In April 2012, The Irish Times reported that he was the highest earning councillor on Dún Laoghaire-Rathdown council in 2011, earning more than €47,000.

==Sports administration career==
===Mickey Whelan and John O'Leary===
In goalkeeper John O'Leary's autobiography Back to the Hill, he recounts that Bailey claimed to have O'Leary's support in order to persuade delegates to retain manager Mickey Whelan. However, O'Leary says he opposed Whelan and believes that the delegates were misled. 'Bailey presented them with a selective version of events', he wrote.

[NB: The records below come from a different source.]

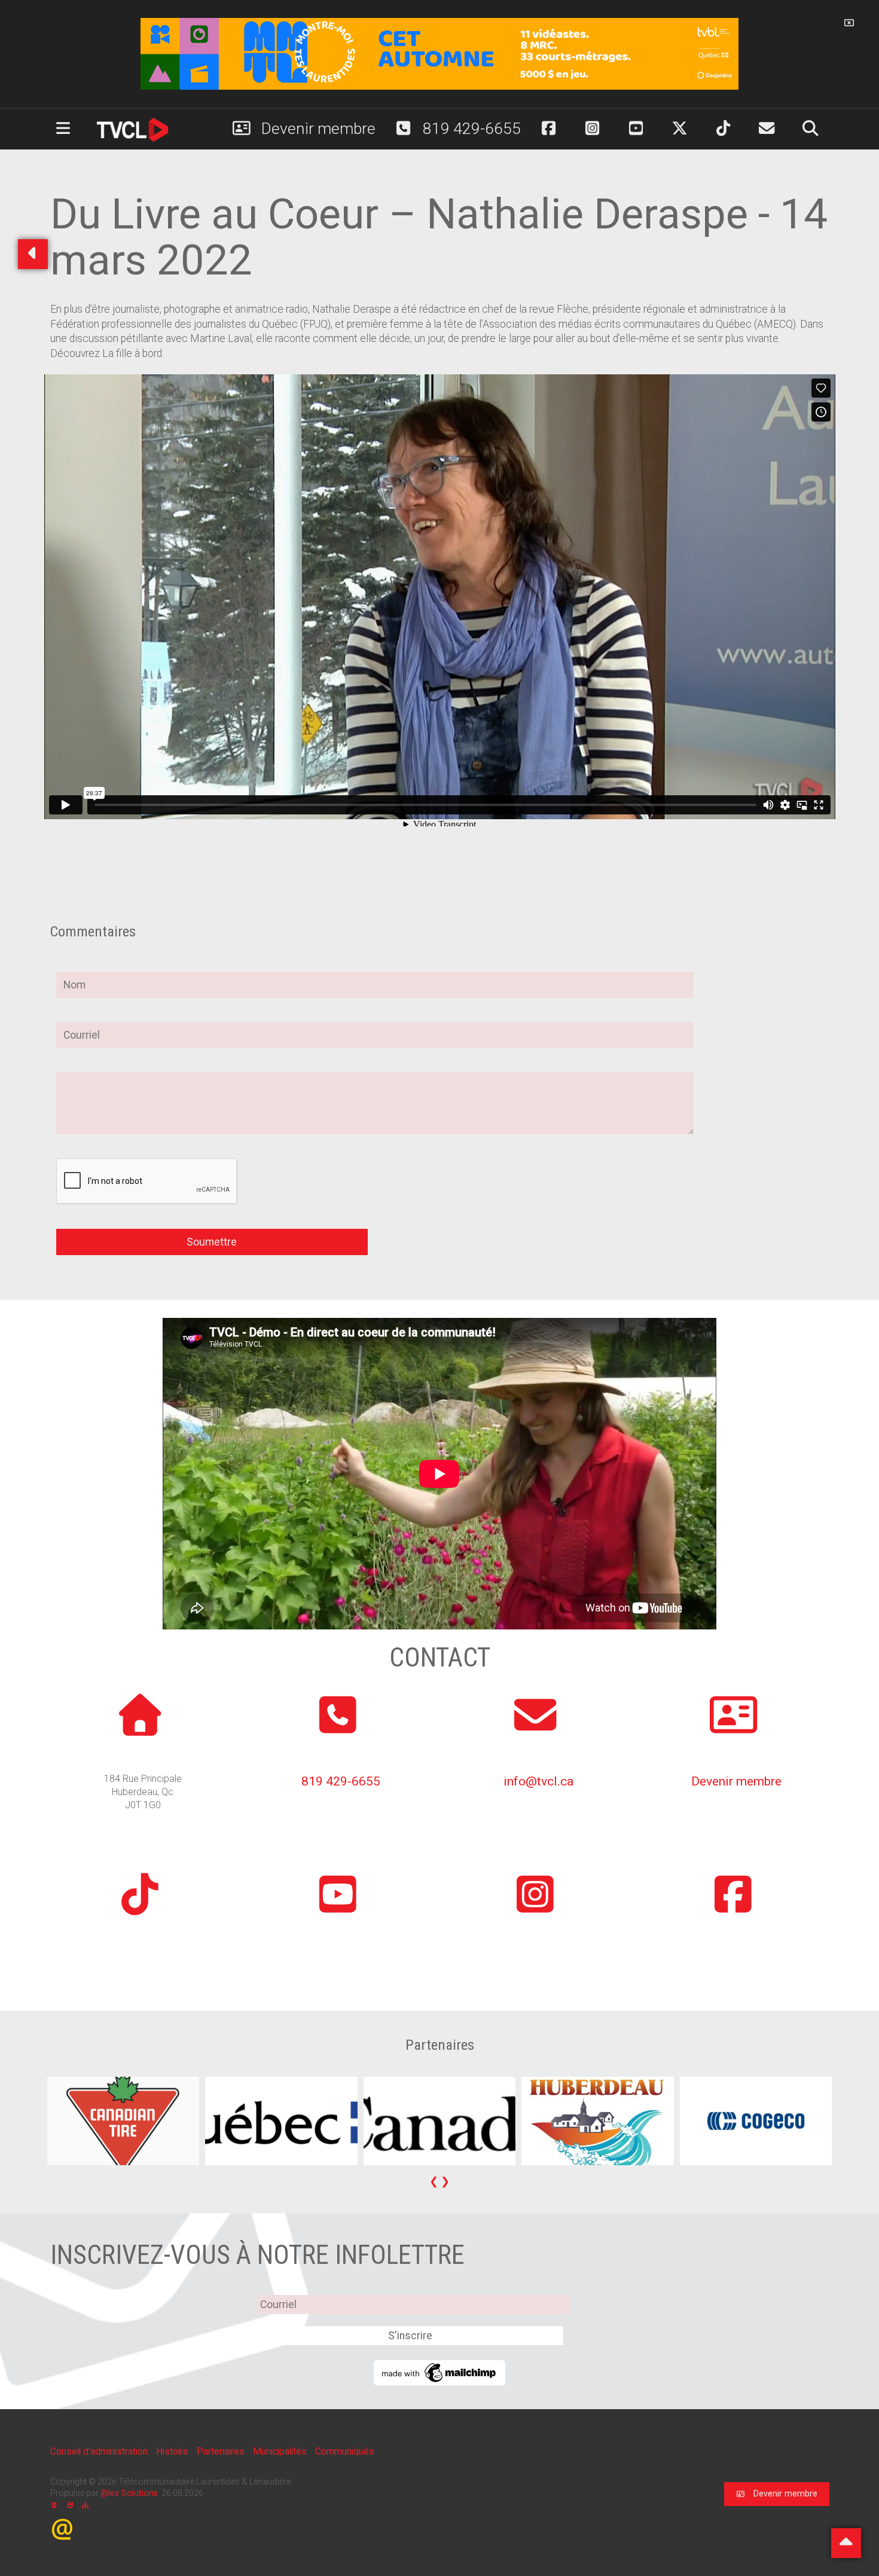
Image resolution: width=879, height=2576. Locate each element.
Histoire (173, 2451)
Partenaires (222, 2451)
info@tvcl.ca (538, 1781)
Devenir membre (317, 129)
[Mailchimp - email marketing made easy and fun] (439, 2371)
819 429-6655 (470, 129)
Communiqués (344, 2451)
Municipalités (281, 2451)
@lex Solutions (129, 2493)
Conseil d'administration (100, 2451)
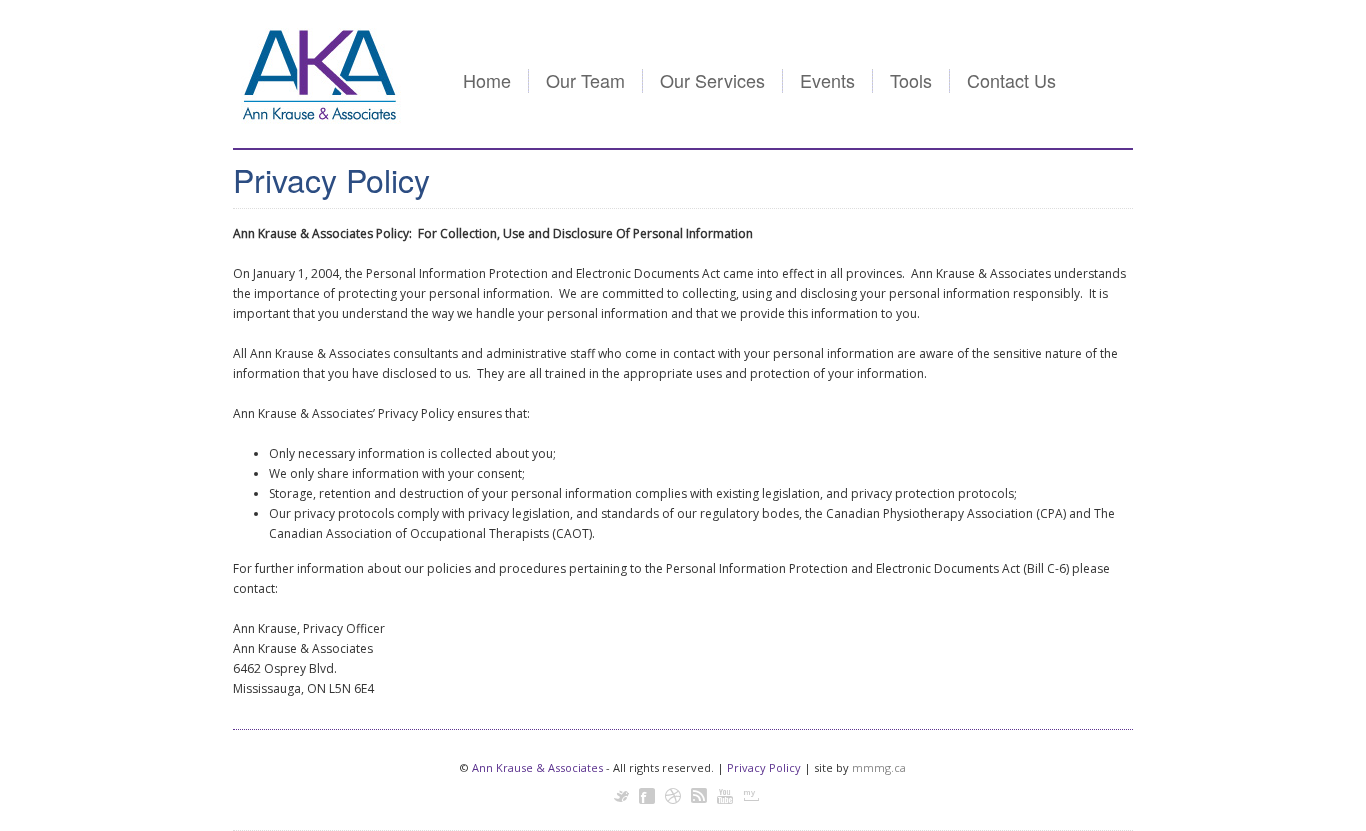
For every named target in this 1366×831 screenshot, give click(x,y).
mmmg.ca (879, 767)
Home (487, 80)
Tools (911, 80)
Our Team (585, 80)
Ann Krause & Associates (537, 767)
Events (827, 80)
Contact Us (1011, 80)
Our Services (712, 80)
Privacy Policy (764, 767)
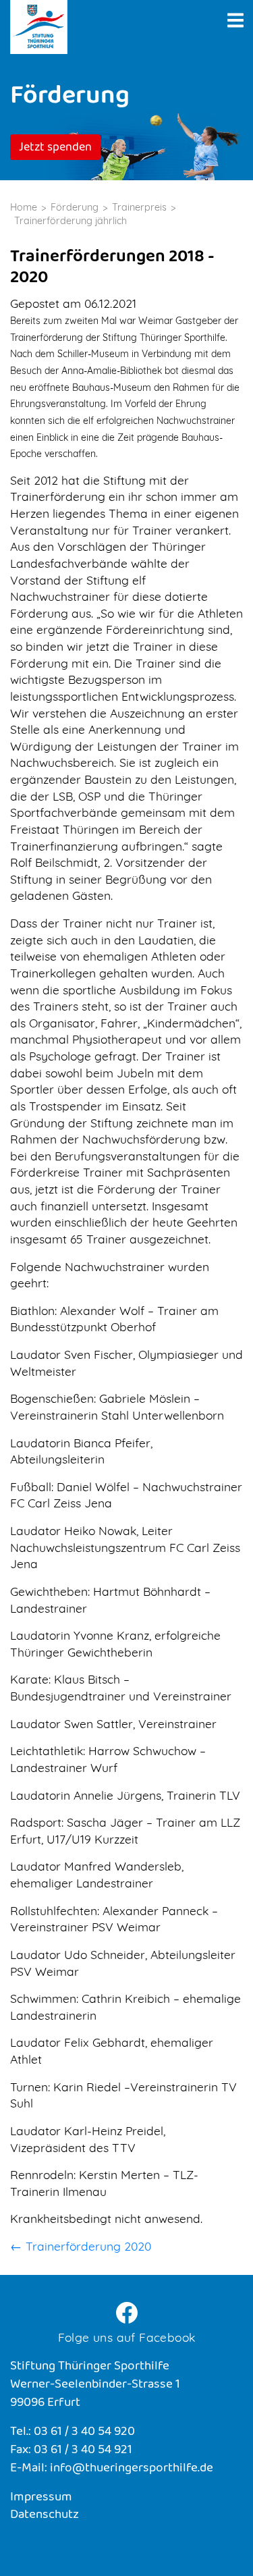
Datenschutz (44, 2515)
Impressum (41, 2498)
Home (23, 207)
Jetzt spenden (55, 148)
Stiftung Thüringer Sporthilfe (38, 27)
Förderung (75, 207)
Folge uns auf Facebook (127, 2337)
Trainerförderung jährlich (70, 221)
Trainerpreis (139, 207)
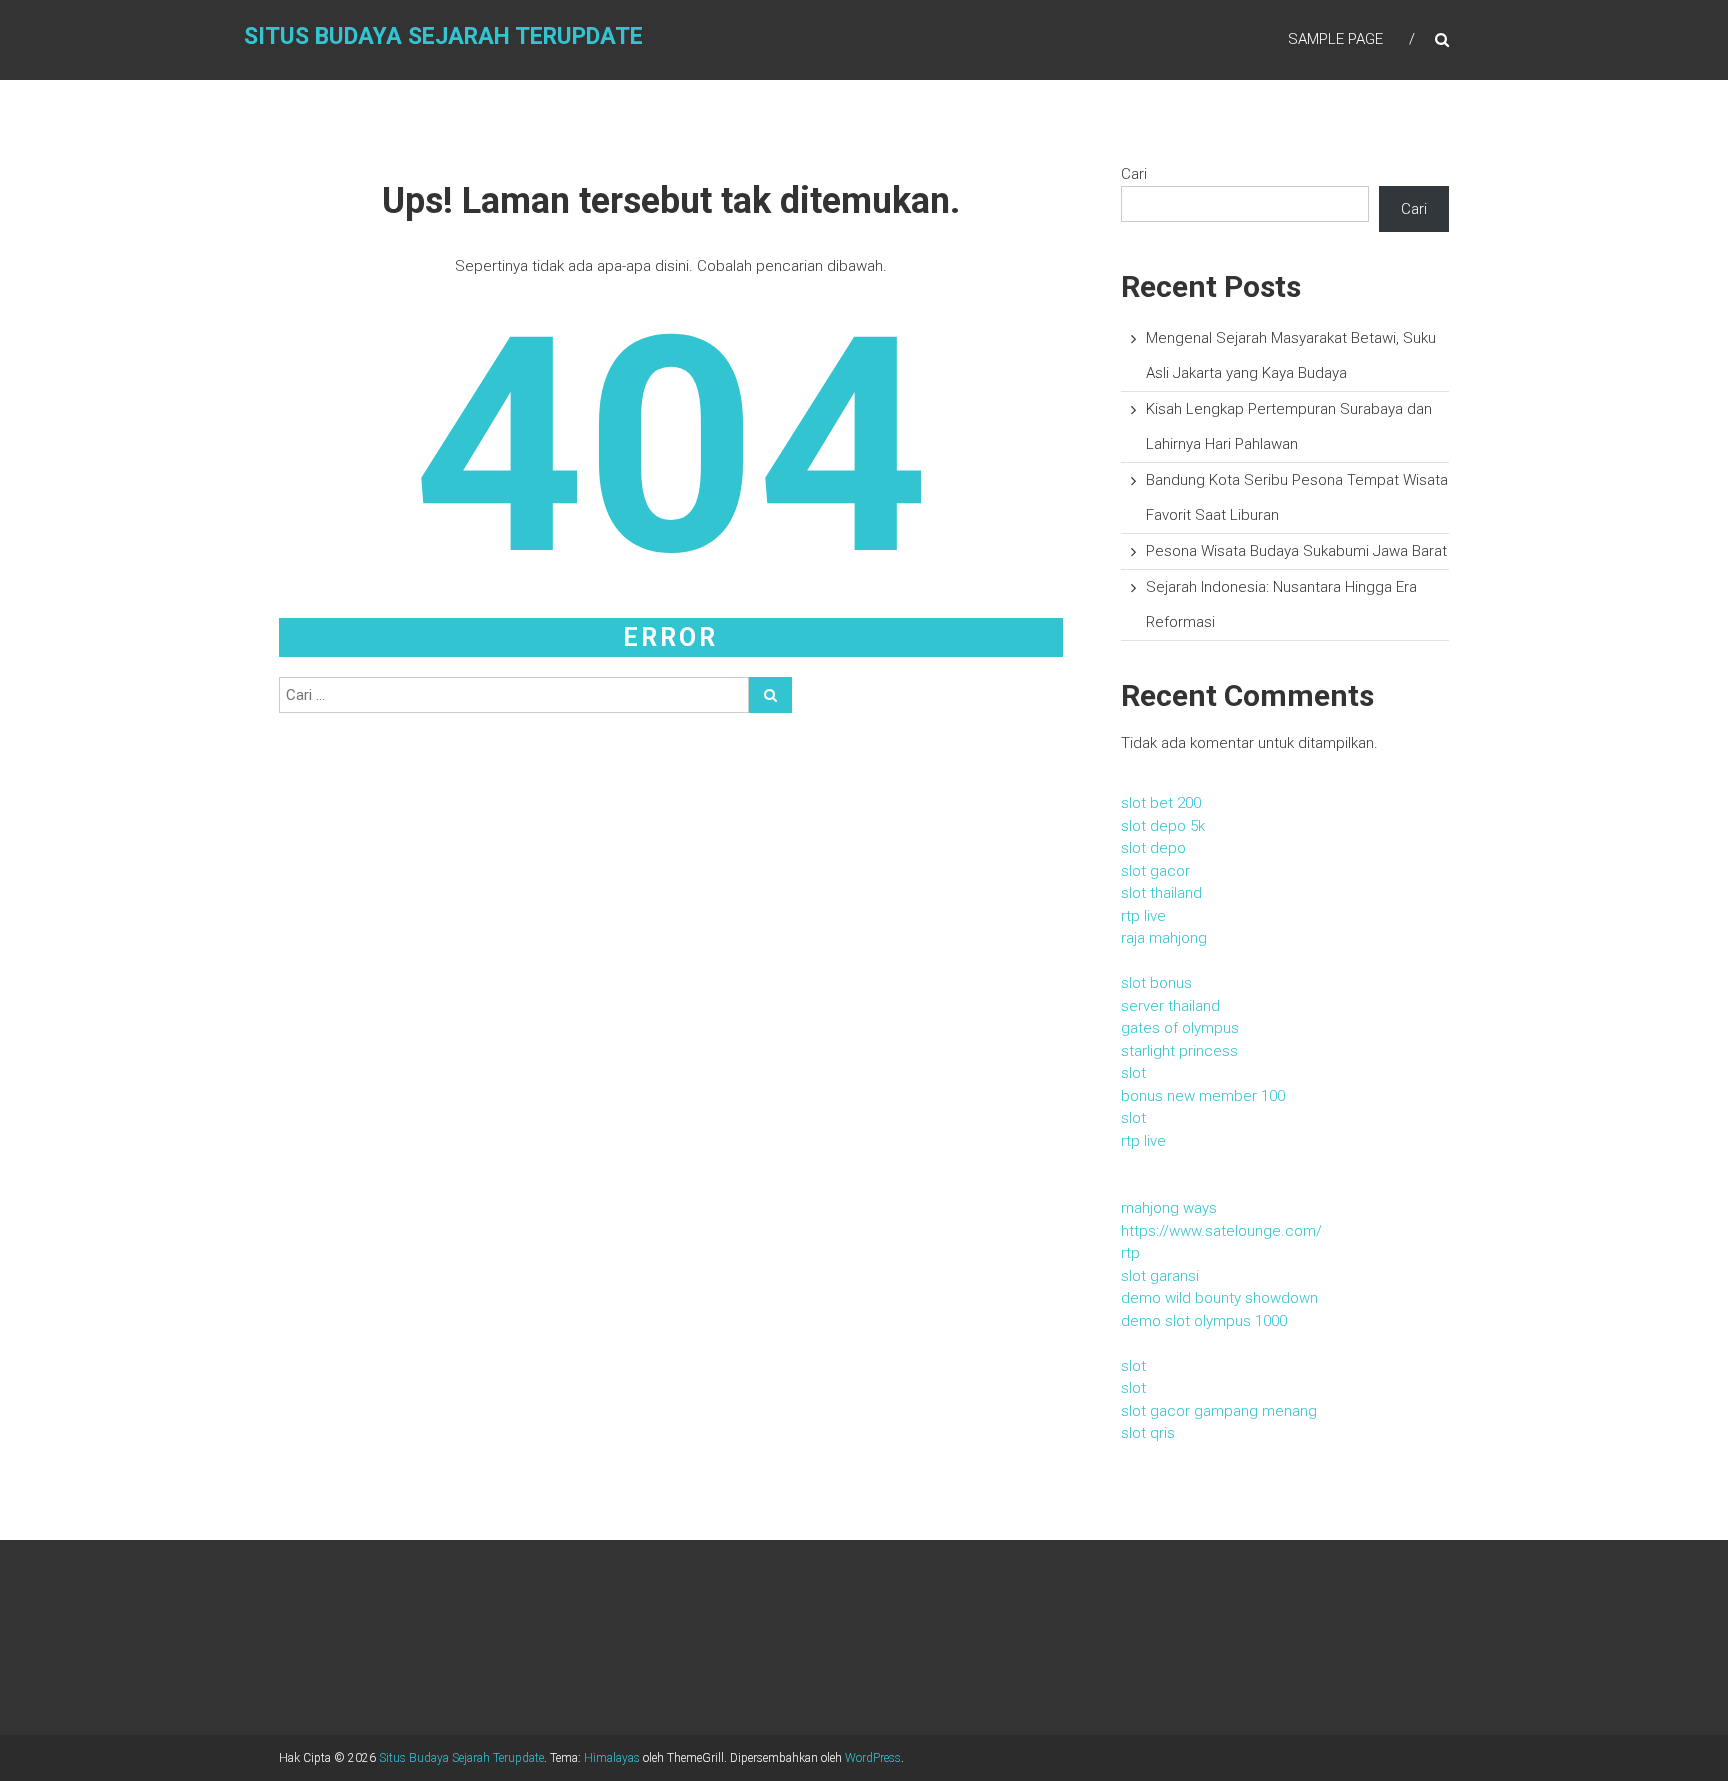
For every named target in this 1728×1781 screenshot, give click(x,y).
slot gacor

===Sacking of Dublin manager Tommy Carr===
Bailey tabled a motion of no confidence in Dublin manager Tommy Carr in February 2001. His motion failed, yet his public statements during the following months strongly supported Carr's position as manager - even to the point of denying that the no confidence motion had ever taken place. On 1 October 2001 Carr was removed as manager during a club meeting where the vote was tied and required Bailey's casting vote as chairman. Carr then confirmed that Bailey had been trying to remove him for the previous 8 months while publicly supporting him.
The Dublin Senior Football Team stated they felt
"obliged to respond publicly in a bid to reverse the move, and highlight the lack of integrity involved in the due process...Honesty is demanded from anyone who wears the Dublin jersey. We expect it from our selectors and from our manager. Should we not, at least, expect honesty from our officials?"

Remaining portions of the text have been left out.